I am a novice in statistical methods so please excuse any naivety. I am having a problem understanding the execution of cross validation when using Decision tree regression from sklearn (e.g. DecisionTreeRegressor and RandomForestRegressor). My dataset varies from having multiple predictors (y = single dependent variable; X = multiple independent variables) to having a single predictor and consists of enough cases (> 10k). The following explanation applies for all cases.
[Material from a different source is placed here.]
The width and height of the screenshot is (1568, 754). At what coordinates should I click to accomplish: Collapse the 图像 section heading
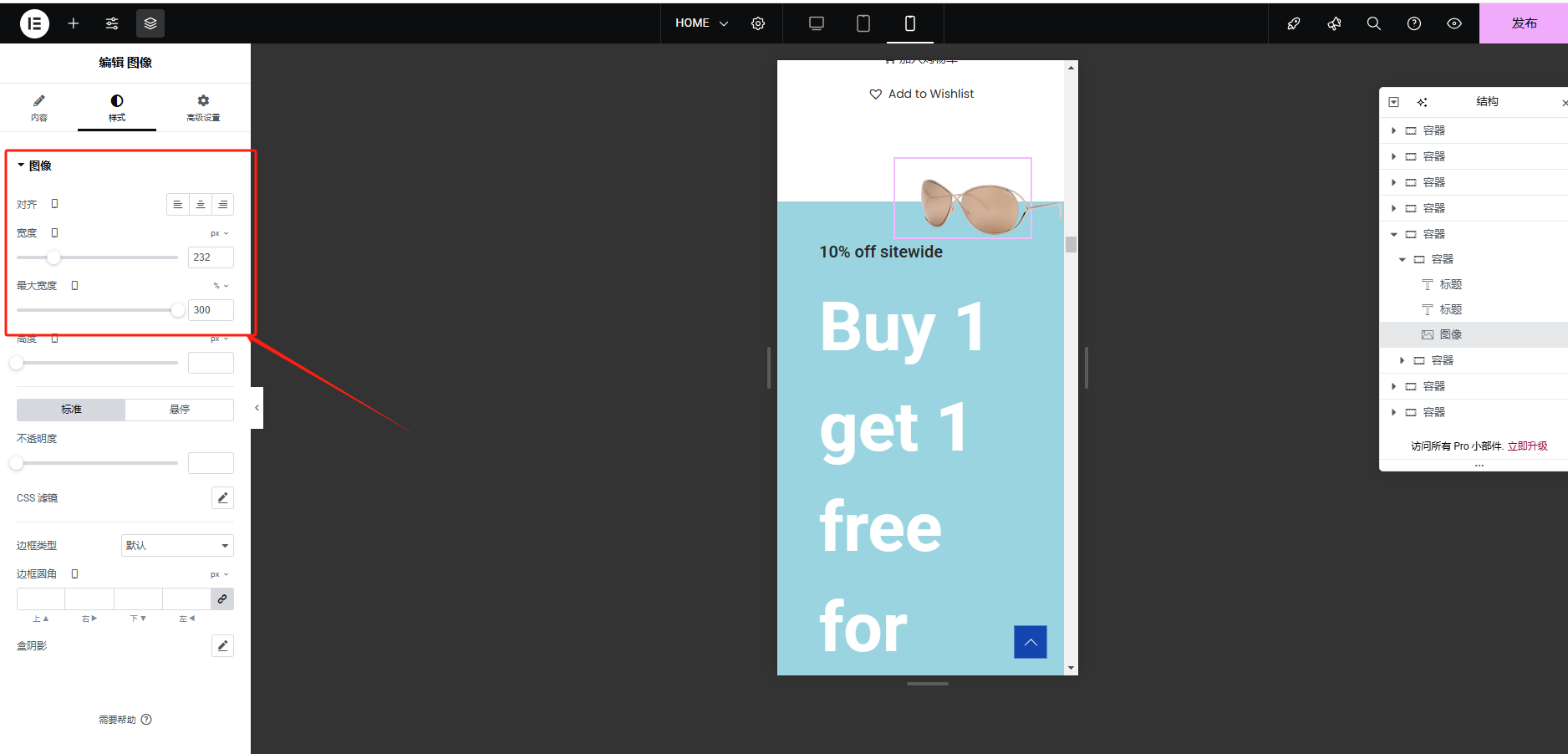(35, 166)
When fitting and scoring the regressors with the standard methods:
dt = DecisionTreeRegressor()
rf = RandomForestRegressor()
dt.fit(X,y)
rf.fit(X,y)
dt_score = dt.score(X,y)
rf_score = rf.score(X,y)
The dt_score and rf_score returns promising R-squared values (> 0.7), however I am aware of the over-fitting properties of the DT and to lesser extent the RF. Therefore I tried to score the regressors with cross-validation (10 fold) to get a more true representation of the accuracy:
dt = DecisionTreeRegressor()
rf = RandomForestRegressor()
dt.fit(X,y)
rf.fit(X,y)
dt_scores = cross_val_score(dt, X, y, cv = 10)
rf_scores = cross_val_score(rf, X, y, cv = 10)
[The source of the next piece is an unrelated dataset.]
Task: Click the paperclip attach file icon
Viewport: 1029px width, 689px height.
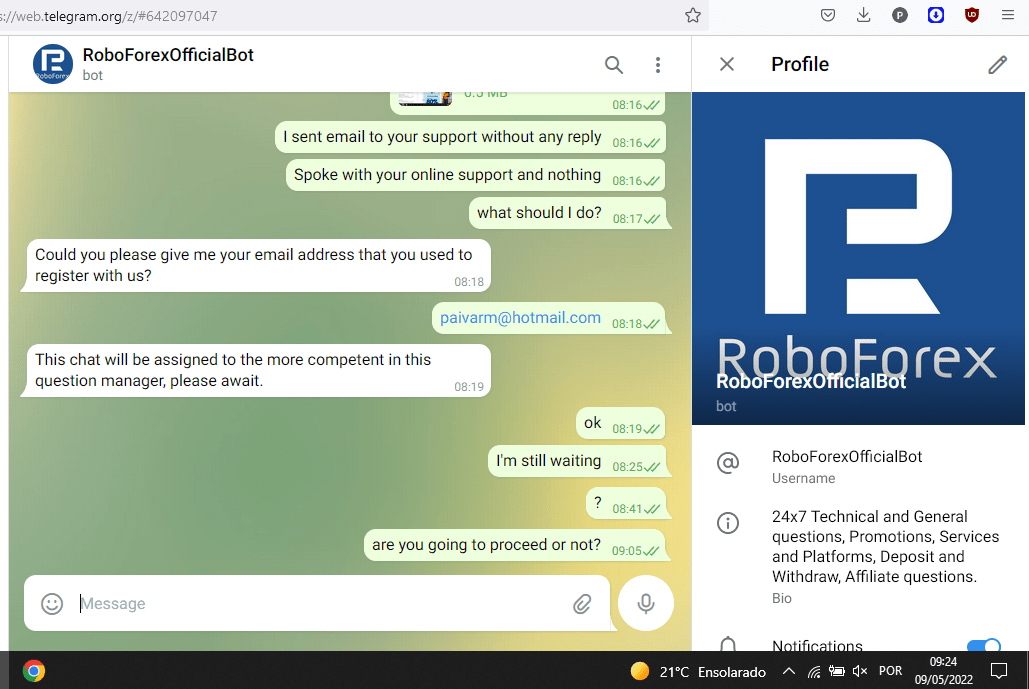Action: 582,604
dt_score = round(sum(dt_scores )/len(dt_scores ), 3)
rf_score = round(sum(rf_scores )/len(rf_scores ), 3)
The results of this cross validation always returns negative values. I assume they are R squared values according to the sklearn guidlines: By default, the score computed at each CV iteration is the score method of the estimator (the score method of both the regressors is R squared). The explanation given from the guidelines for the basic KFold cross validation is: Each fold is then used once as a validation while the k – 1 remaining folds form the training set.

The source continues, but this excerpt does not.